Call me a troll, ****ey still beats him, even if i'm the only one who feels that.Evander going to find out real quick what good Gerry was like.And if Dokes, Thomas, and Tillis were in their primes, he would've found out also.
This is a match-up I pondered all through the early 90's when Holyfield was accelerating. I've always felt ****ey was handled poorly and treated with contempt by the media just after the Holmes defeat. Read back through the boxing magazines of that period and you'll pick-up on the negative bias many writers held for ****ey back then, to the point many just focused on his limitations and shortcomings. I think ****ey was at his very best circa 1981-82...when he was active and galvanized from the negative expressions. He was imposing, explosive and not nearly as bad as the belly-achers later made him out to be. For his part, Holyfield seemed to often make easy fights harder than they needed to be, given his boxing ability and his underrated footwork. I used to ponder seeing the Holyfield of the Foreman match, mobile and moving out of the pocket (as he did mostly, especially early). ****ey didn't have George's left jab, so to me Holy could have out-boxed Gerry and taken rounds just on sheer prudent boxing. But at some point, Gerry would connect and the fireworks would begin. It is here where I see great danger for Holy, a fighter bent on one-upmanship during moments of extreme duress. ****ey had power on the level of Tyson/Ruddock/Lewis if he could connect just right.
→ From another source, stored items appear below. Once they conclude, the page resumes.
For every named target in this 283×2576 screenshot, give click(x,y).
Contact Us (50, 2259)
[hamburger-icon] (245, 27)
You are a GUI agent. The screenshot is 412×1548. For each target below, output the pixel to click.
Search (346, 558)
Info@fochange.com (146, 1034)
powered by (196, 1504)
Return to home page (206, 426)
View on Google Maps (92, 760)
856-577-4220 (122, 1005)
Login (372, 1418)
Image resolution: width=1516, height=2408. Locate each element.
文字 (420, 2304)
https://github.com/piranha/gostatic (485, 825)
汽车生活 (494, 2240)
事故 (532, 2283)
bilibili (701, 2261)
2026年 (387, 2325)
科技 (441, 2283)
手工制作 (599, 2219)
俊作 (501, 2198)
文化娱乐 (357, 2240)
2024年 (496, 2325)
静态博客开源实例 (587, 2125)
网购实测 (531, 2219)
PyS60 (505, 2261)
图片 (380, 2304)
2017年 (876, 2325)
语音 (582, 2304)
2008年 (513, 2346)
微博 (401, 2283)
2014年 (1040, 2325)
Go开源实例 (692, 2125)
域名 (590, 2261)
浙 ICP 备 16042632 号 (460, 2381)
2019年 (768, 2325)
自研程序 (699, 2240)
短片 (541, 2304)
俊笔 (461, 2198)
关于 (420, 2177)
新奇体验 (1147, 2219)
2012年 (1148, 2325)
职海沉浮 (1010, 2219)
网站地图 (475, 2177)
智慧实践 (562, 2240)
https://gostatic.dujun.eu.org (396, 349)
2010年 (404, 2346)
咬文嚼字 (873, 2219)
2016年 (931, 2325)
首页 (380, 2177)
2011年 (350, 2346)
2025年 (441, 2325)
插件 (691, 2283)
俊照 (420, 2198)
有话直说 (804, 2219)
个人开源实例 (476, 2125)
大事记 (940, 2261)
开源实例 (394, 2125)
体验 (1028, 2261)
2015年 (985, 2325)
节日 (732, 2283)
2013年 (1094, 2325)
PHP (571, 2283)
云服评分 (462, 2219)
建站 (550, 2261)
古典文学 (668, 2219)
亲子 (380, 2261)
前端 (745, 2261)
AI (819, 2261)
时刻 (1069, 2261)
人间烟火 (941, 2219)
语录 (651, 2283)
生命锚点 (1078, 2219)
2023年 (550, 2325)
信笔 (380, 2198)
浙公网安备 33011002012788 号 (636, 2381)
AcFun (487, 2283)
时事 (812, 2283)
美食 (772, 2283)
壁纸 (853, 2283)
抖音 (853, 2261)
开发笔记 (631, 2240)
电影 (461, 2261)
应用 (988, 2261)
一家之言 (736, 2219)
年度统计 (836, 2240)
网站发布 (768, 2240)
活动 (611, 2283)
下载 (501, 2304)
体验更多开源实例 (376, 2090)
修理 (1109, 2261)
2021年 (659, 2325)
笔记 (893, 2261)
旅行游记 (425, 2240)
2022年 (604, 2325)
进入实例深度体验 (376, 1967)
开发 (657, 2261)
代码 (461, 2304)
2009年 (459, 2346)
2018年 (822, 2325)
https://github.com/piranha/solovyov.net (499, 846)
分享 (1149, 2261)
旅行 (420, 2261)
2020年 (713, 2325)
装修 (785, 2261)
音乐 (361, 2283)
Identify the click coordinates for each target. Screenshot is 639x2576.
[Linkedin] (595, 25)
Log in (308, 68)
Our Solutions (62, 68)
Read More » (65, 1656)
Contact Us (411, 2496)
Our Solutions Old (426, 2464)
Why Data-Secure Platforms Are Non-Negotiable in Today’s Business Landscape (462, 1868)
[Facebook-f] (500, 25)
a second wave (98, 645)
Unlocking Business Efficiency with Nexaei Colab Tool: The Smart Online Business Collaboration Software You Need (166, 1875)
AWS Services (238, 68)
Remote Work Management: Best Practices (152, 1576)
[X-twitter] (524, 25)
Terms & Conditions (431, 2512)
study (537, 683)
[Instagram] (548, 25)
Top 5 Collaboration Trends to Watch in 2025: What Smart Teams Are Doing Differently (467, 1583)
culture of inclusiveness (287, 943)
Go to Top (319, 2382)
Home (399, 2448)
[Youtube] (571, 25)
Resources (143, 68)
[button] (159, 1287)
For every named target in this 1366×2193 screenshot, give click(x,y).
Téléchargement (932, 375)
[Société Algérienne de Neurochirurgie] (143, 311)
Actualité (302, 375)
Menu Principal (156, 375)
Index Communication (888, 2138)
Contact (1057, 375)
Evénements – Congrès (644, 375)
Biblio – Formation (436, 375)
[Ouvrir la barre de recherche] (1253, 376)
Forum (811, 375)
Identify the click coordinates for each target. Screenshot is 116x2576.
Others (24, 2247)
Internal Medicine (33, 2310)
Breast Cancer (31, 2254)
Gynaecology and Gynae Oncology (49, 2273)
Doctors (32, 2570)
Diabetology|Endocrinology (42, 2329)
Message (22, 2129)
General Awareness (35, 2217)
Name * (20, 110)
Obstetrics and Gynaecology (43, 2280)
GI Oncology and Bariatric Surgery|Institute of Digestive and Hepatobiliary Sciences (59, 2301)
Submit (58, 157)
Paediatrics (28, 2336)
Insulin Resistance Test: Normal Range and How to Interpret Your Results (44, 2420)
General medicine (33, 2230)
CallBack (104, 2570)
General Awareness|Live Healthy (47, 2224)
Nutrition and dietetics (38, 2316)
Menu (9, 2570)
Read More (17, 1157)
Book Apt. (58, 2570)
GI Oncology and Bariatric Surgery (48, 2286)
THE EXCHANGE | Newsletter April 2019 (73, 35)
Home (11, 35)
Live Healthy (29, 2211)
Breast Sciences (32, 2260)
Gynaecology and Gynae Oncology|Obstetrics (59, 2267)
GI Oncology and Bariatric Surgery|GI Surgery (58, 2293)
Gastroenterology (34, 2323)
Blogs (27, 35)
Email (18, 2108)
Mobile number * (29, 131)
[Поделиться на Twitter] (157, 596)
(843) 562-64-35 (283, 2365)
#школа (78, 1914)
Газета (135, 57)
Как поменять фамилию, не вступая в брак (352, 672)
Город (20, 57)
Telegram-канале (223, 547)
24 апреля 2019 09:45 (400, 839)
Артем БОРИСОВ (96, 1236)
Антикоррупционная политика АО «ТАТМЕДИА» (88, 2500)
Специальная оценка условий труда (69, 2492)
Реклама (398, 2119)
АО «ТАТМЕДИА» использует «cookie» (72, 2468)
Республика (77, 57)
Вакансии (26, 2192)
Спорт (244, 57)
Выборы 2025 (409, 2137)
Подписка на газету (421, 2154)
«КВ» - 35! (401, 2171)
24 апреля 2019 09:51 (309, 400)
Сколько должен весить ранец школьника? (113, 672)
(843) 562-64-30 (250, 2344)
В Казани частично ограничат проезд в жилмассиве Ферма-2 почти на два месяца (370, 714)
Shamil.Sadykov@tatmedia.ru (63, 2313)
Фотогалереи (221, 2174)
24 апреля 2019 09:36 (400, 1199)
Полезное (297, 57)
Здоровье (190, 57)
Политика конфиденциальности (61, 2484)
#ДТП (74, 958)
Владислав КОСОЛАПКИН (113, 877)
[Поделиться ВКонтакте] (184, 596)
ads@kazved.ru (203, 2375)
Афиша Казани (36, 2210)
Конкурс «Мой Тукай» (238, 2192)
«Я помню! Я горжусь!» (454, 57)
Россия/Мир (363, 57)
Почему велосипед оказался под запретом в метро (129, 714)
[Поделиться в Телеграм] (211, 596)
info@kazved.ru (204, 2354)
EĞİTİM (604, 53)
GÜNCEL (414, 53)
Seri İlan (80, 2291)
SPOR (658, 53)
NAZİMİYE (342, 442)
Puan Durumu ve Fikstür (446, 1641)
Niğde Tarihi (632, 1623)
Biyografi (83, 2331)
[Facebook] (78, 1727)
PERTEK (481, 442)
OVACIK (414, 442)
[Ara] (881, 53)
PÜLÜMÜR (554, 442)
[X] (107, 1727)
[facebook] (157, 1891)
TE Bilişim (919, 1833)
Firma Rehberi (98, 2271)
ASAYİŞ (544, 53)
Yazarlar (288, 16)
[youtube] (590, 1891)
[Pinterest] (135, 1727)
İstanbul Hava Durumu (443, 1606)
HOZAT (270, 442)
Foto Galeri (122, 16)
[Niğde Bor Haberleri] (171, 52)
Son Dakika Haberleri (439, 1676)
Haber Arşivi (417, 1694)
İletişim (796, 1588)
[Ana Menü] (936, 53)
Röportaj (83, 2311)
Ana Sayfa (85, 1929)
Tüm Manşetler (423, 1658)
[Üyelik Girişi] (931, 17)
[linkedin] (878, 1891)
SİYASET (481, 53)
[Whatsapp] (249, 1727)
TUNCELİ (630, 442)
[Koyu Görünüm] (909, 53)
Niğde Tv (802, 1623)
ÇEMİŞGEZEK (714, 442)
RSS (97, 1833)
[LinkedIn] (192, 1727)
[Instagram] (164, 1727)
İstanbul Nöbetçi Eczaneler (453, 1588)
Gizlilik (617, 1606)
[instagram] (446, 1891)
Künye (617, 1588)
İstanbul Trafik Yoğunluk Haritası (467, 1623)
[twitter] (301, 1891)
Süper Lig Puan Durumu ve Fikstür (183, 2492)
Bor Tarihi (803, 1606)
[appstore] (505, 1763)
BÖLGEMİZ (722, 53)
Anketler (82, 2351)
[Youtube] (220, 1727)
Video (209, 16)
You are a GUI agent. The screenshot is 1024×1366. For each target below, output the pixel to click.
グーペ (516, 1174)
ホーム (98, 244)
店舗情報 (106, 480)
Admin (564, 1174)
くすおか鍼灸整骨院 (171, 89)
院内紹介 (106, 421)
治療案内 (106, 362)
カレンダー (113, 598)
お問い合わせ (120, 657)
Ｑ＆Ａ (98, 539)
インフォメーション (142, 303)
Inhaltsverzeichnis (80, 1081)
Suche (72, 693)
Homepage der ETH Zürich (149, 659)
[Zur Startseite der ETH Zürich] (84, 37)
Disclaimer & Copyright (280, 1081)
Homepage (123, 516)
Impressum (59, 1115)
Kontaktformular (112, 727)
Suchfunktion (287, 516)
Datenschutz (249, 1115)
Would Holy give him those targets and could he have absorbed the pounding and roared back? During those exchanges, methinks Holyfield's underrated left hook could play a big role, especially if ****ey had become of the mindset that Evander wasn't that big of a hitter.
Why? Its plausible. There is no stone tablet stating that as an absolute, Holyfield would defeat ****ey, and likewise. ****ey was a fast starter and a damaging puncher. Holyfield could potentially play into that. I'm no troll and I'll give you another plausible one. Fast starting heavy-hooking aggressive king-sized heavyweight versus slow-starting heavy-hooking aggressive smallish heavyweight. Faceless as I have presented them, plausibility bleeds into the equation, no? That equation could equal Gerry ****ey vs. Joe Frazier. Think about it.
There is a stone tablet saying that C00ney never beat a man woman or child who was ranked in the top ten at the time!